The decision was conveyed in a letter to the Senate President, Bukola Saraki, which was read on the floor of the chamber during the plenary, he also announced Senator Ahmed Lawan as its new leader.
While speaking exclusively to Premium Times hours after his removal on Tuesday, Senator Ndume said he was removed for insisting that the Senate did not follow the proper procedure before declaring that it had rejected the nomination of Ibrahim Magu as head of the Economic and Financial Crimes Commission (EFCC).
Speaking further, the lawmaker said he insisted that in view of the Senate’s standard procedures and practice, Magu had not been rejected by the Senate because there was no confirmation hearing for the nominee to defend claims made against him.
“What I said was that for us (Senate) to claim to have a rejected a nominee sent to us by the president, we have to follow the right procedure, and observe our rules.
“The nominee should have been called into the chamber and presented before senators who will then openly vote on whether to accept or reject his or her nomination.
“In the case of Magu, that was not done. We only had a closed-door session and when we emerged the Senate spokesperson claimed that he had been rejected. I had to set the record straight by saying we never rejected the nominee.

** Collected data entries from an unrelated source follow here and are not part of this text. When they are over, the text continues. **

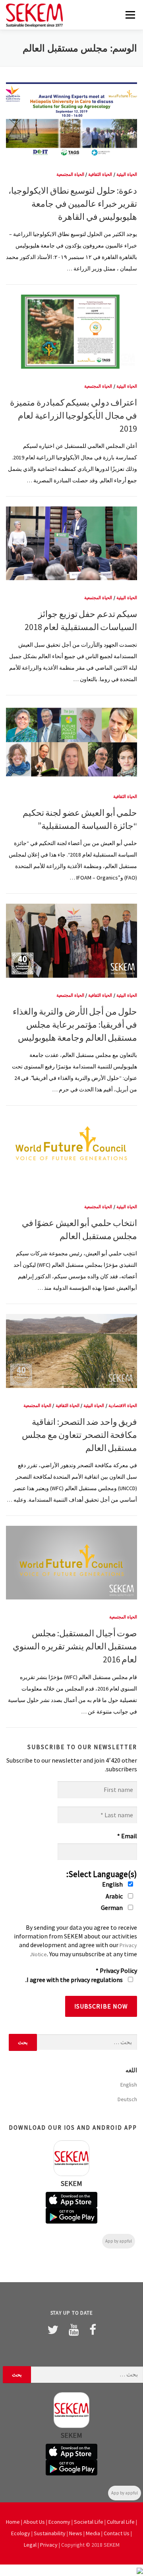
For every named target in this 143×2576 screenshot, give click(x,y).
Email (127, 1836)
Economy (59, 2521)
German (112, 1908)
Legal (30, 2544)
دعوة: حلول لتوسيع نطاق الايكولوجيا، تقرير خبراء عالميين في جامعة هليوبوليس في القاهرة (72, 203)
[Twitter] (52, 2329)
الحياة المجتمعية (70, 174)
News (75, 2533)
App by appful (118, 2241)
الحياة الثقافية (100, 174)
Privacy (49, 2544)
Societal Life (88, 2521)
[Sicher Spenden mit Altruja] (140, 2570)
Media (93, 2533)
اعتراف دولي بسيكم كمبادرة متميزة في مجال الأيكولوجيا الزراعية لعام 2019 (73, 415)
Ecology (20, 2533)
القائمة (130, 14)
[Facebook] (92, 2329)
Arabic (115, 1896)
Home (13, 2521)
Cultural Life (121, 2521)
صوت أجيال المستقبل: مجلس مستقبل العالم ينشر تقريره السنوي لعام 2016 (75, 1646)
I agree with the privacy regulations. (74, 1980)
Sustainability (50, 2533)
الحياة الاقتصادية (122, 1405)
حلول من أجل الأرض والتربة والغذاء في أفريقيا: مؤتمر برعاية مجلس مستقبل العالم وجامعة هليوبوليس (75, 1024)
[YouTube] (74, 2329)
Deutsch (127, 2099)
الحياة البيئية (126, 174)
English (113, 1884)
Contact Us (116, 2533)
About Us (34, 2521)
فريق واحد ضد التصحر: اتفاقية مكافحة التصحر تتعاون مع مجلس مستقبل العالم (79, 1434)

“This is because you don’t accept or reject a nominee at a closed session. Our votes and proceedings are there as evidence of my claims,” he said.
Ndume said the clarification he made unsettled some of his colleagues, who immediately began to plot against him.

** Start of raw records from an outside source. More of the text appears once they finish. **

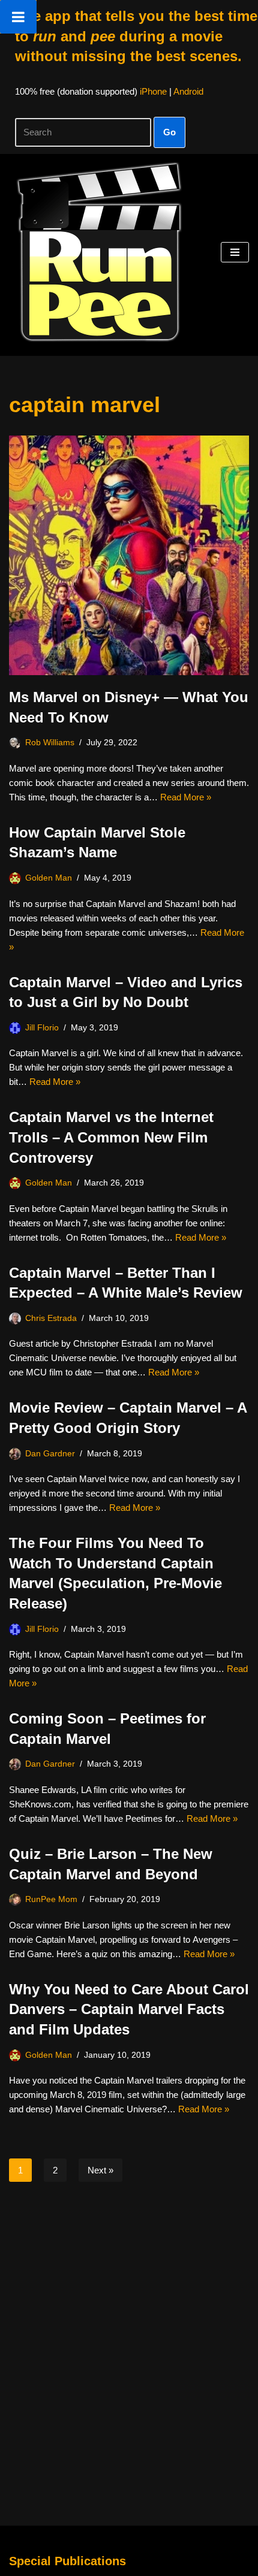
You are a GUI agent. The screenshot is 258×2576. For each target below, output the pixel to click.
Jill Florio (42, 1027)
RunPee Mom (51, 1899)
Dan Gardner (50, 1453)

“I was surprised that such a simple and harmless clarification could rattle and anger some of my colleagues,” he said. “I thought it wasn’t a big deal to disagree over issues. I didn’t realise that that simple matter would snowball into a plot to remove me.
“The other day, somebody mentioned to me that the Senate President had commissioned Dino Melaye to collect signatures to remove me. I didn’t pay much attention to the information because I actually thought it was a joke or a rumour.
“I didn’t feel that disagreeing with colleagues, and sharing my understanding of what transpired at our closed session was an offence, grievous enough to cause my removal.”